We all recognise the importance of Shannon Airport not only to County Clare but to the whole mid-west region. This is uppermost in our minds. The Minister pointed out that we must consider the progress that has been made in tackling the problems of the cost base in Shannon. We are aware of the importance of Shannon Airport in the areas of industrial development and tourism and recognise the tremendous role played by SFADCo in the development of our region through the years. I am glad that SFADCo will have a major role to play in discussions on the future of Shannon Airport, which is dear to all our hearts.

I commend the Minister on introducing the legislation at this time. The Minister has outlined the many problems that must be tackled if this legislation is to be implemented so it is important that we have plenty of time. The time provided by the Minister will allow complete discussions with the various interests and unions about staffing levels and the role that Aer Lingus plays in Shannon Airport. This is important because in the past Shannon Airport has risen to the challenges it faced. People put their shoulders to the [1264]wheel and worked together in the best interests of the region. It is important that discussions take place up to next April in order to put together the best possible package for implementing the development of our regions. We wish the Minister well.

  Mr. McCarthy: I join with other speakers in welcoming the Minister for Transport to the House and I thank him for attending. Before I contribute to the debate I wish to comment on the manner in which the business of this House is carried out. I know there was significant pressure on the Leader and others in the House to make time for this very important legislation and I admire the stance that was taken. It is inconvenient for many Members, some of whom had made plans to be elsewhere — that could not be helped — but it is important for the House that we do our business in this fashion. We are reaping the benefits of this today, irrespective of what is before us.

▸ **SET TASKS**
1. Answer these questions about the Shannon Airport debate excerpt:
(a) Which body is to have a major role in discussions on the future of Shannon Airport?
(b) Until when should discussions take place?
(c) Which Minister does Mr. McCarthy welcome to the House?
2. For each statement, say yes or no based on the Shannon Airport debate excerpt, and quote the words that decide it.
(a) The first speaker considers Shannon Airport important to County Clare alone.
(b) The time allowed will permit discussions about staffing levels and the role of Aer Lingus at Shannon Airport.
(c) Mr. McCarthy says the way the House is doing its business is convenient for all Members.
3. Extend the Shannon Airport debate excerpt, picking up after its final sentence.

(Screen grounding examples)
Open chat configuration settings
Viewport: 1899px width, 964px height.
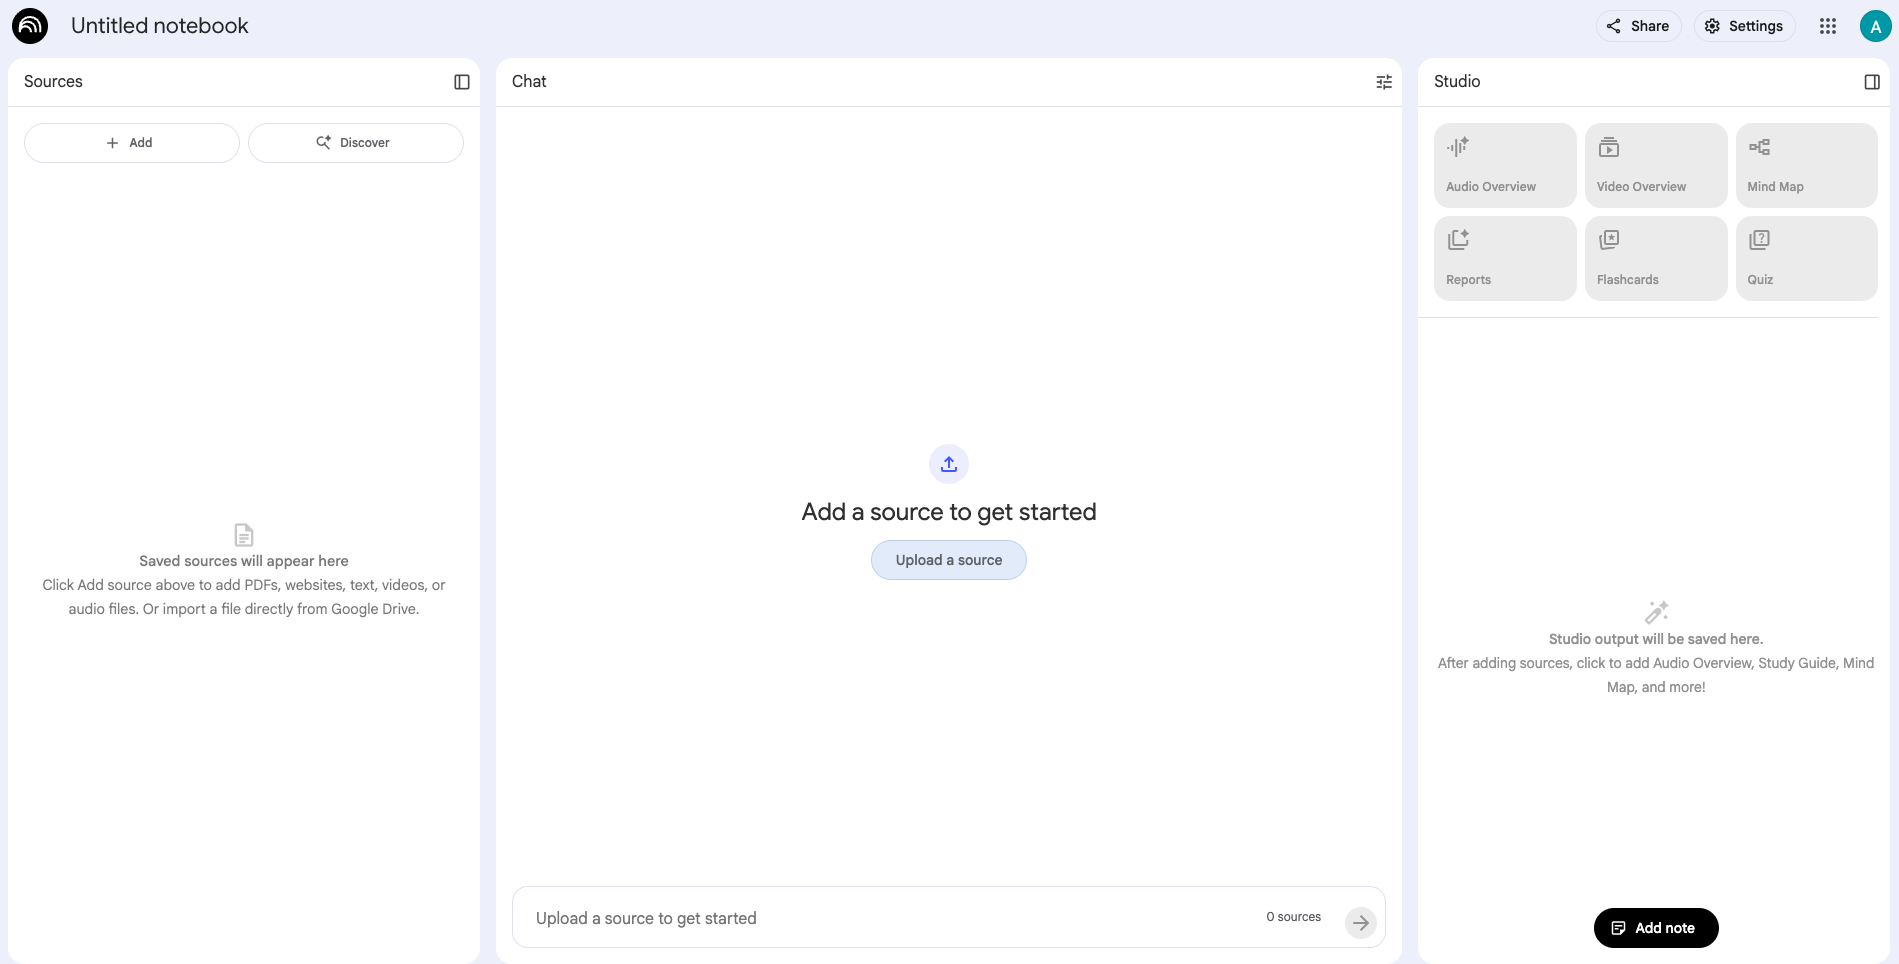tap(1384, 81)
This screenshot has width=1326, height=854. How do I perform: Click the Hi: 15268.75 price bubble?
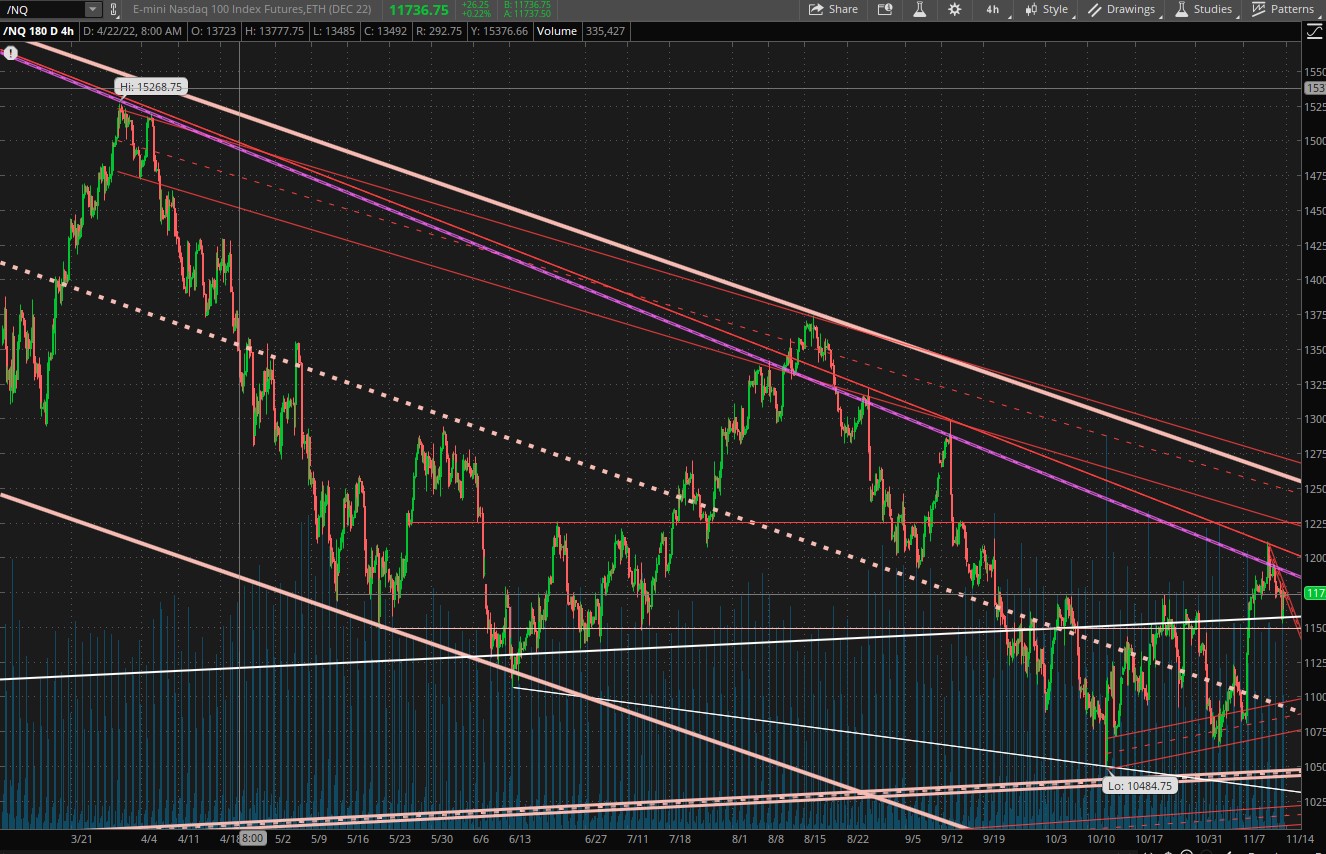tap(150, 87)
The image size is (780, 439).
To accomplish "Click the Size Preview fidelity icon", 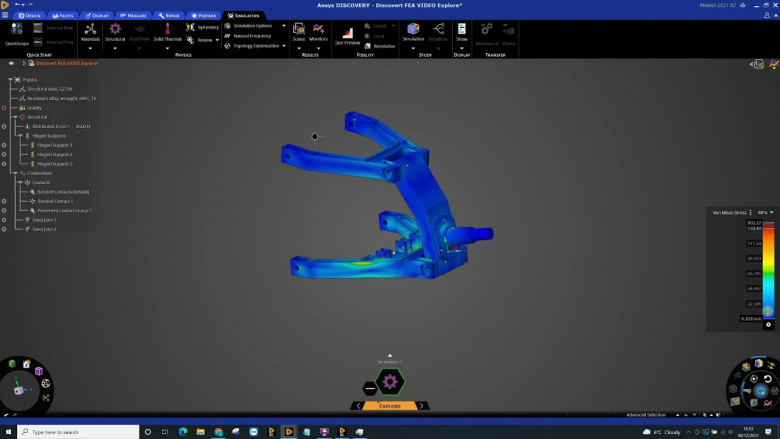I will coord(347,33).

▸ **ANSWERS FOR THE TASKS**
1.
(a) SFADCo
(b) Up to next April
(c) The Minister for Transport

2.
(a) No: "not only to County Clare but to the whole mid-west region"
(b) Yes: "complete discussions with the various interests and unions about staffing levels and the role that Aer Lingus plays in Shannon Airport"
(c) No: "It is inconvenient for many Members"

3.
This is important legislation. There are differing views in the House; some people, who have more experience than the rest of us, are probably better at speaking on this issue and I bow to their superior knowledge. However, there is an element of this legislation which is not desirable: the manner in which it is being disposed of before the summer recess. Rushed legislation is bad legislation. If there had been a proper consultation process there would be no Bill before us. There are so many sectoral groups involved — trade union representatives, workers, directors, those who use the airport — that it would have been better to engage in proper consultation before we got to this stage. That would not be an easy task, but it is important that the views of those on all sides be incorporated when formulating legislation as important and far-reaching as this.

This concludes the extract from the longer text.